Johan Ernst Welhaven (October 30, 1775 – March 10, 1828) was a well-liked priest at St. George's Hospital Church in Bergen, Norway. He made great efforts to better conditions for the hospital's lepers. He was also the father of the author and poet Johan Sebastian Welhaven.

==Ancestry==
Welhaven's grandfather, Christopher Welhaven or Welhaver (1725–1783), was a passementerie maker from Ribnitz near the Hanseatic city of Rostock in what is northeastern Germany today. His son, Johan Andreas Welhaven (1748–1811), came to Bergen at the age of 17 as an apprentice at Bryggen. After six years, he became a journeyman. In time, he became a teacher at the German school for the poor established in 1777 in connection with St. Mary's Church in Bergen. Later he also became an organist and sexton at that church. He married Elisabeth Margrethe Woltmann (died 1814), who was also from northeast Germany. Johan Andreas Welhaven appears to have been a hard-working man that, in addition to acquiring the Norwegian language, paid for higher education for his three sons, including Johan Ernst Welhaven.

==Life==
Welhaven was ordained a priest in 1801, and he spent his entire working life at St. George's Hospital Church, initially as the curate (1801–1807), and later as the parish priest (1808–1827). In 1806 he married Else Margrethe Cammermeyer (1785–1853). Welhaven's father-in-law, Johan Sebastian Cammermeyer (1730–1819), was a Danish curate at Holy Cross Church in Bergen. His mother-in-law, Maren née Heiberg (1742–1812), was also of Danish descent and thereby the aunt of the Danish poet Peter Andreas Heiberg (the father of Johan Ludvig Heiberg).

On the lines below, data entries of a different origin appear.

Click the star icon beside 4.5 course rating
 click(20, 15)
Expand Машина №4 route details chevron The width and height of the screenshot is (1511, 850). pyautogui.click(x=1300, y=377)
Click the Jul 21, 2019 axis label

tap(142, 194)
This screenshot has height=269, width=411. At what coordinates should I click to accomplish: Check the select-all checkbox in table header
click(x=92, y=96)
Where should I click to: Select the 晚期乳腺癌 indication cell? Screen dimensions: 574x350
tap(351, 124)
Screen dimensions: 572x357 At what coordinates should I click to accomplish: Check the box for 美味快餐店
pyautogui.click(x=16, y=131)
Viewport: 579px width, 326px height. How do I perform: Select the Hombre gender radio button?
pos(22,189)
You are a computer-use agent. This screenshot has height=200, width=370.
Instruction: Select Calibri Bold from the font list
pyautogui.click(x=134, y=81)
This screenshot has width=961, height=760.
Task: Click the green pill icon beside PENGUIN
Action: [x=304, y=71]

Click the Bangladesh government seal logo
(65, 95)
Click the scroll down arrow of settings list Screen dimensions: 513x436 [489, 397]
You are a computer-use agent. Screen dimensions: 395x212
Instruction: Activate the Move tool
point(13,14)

In 1827/28 Welhaven received a prestigious position at the Bergen Cathedral, but he died just before he was to begin his duties there.

==Descendants==
Many central figures in Norwegian culture and society are descendants of Johan Ernst Welhaven and Else Margrethe Cammermeyer. Among their eleven children are the three authors Johan Sebastian Welhaven (1807–1873), Elisabeth Welhaven (1815–1901), and Johan Ernst Welhaven Junior (1818–1883). Through their daughter Maren Welhaven (1811–1889), who married Michael Sars (1805–1869), they were the grandparents of the historian Ernst Sars (1835–1917), the singer Eva Nansen (1858–1907), and the zoologist Georg Ossian Sars (1837–1927).